关键词: 测距    测向    集群    协同定位    静态优化    
Cooperative positioning method using distance measurement within a cluster and direction finding of a target
ZHONG Rijin, CHEN Qifeng     
School of Aeronautics and Astronautics, Central South University, Changsha 410083, China
Abstract: When the relative position measurement accuracy between multiple aircrafts is significantly higher than the absolute positioning accuracy of the aircraft, a relative measurement is added between the aircrafts, and the coordinated processing of the positioning measurement of each aircraft can improve the absolute positioning accuracy. This article aims at the situation that the cluster aircraft cannot measure the distance to the non-cooperative target but can only find the direction. By introducing the mutual ranging between the cluster aircrafts, the positioning accuracy of the cluster aircraft and the non-cooperative target can be improved. For this incomplete relative measurement situation, a cooperative positioning solution method that can improve the positioning accuracy is presented, including the nonlinear static optimization estimation and the linearized least squares estimation method. This coordinated positioning scheme does not need to perform a complete relative position measurement, but can reasonably decompose the ranging and direction finding in the group relative measurement and reduce the requirements for the configuration of aircraft measurement equipment. The validity of the method is verified by the simulation.
Keywords: ranging    direction finding    cluster    collaborative positioning    static optimization    

集群飞行器可完成许多单个飞行器难以解决的任务,而高精度的位置信息是集群飞行器完成各类飞行任务的前提[1-2]。在飞行器的定位中,INS/GPS(Inertial Navigation System/Global Positioning System)组合导航系统得到广泛研究与应用,但是惯性导航误差会随着时间而发散,GPS导航会受到恶劣环境、人为干扰等影响出现大的误差[3]。因此,国内外学者对集群智能体协同定位做了大量研究,包括多AUV(Autonomous Underwater Vehicles)协同定位[4-5]、多移动机器人协同定位[6-7]以及飞行器协同定位[8-10]等方面。在仅利用集群飞行器的INS/GPS导航定位信息的基础上,文献[11]提出一种基于总体最小二乘-卡尔曼滤波算法,很大程度消除了系统误差影响,算法有较好的鲁棒性;文献[12]提出了一种基于联邦滤波的协同定位算法,在长机故障后,很好地抑制了集群编队定位误差快速发散的问题。

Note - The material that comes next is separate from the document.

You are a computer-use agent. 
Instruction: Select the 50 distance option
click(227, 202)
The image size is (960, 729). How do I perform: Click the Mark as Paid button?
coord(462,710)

在集群飞行器自身导航的基础上,增加集群飞行器之间相互测距和测向的协同定位方法得到了重视。文献[13]提出了一种基于机间相互测距的机群组网协同定位方法,有效地减小了随时间而发散的集群飞行器惯导定位误差;文献[14]提出一种分层式协同导航系统方案,利用僚机与上一层无人机之间的相对测距测向和测速等信息建立协同定位系统模型,通过卡尔曼滤波估计僚机的定位误差,以提高集群飞行器协同定位精度;文献[15]利用飞行器间相对距离、相对角度的测量以及集群飞行器之间的几何特性,通过卡尔曼滤波估计出各个飞行器的位置信息。

而在某些特殊飞行任务中,如集群飞行器对非合作目标进行协同制导与打击时,还需要对非合作目标进行精确定位。文献[16]利用双机对非合作目标进行完整的相对距离与相对角度测量,然后采用非线性迭代获得非合作目标位置。文献[17]提出了不完整测量下的多站无源跟踪算法,利用对目标的纯角度测量,采用最小二乘估计和IMM(Interacting Multiple Model)算法求解得到机动目标的位置信息。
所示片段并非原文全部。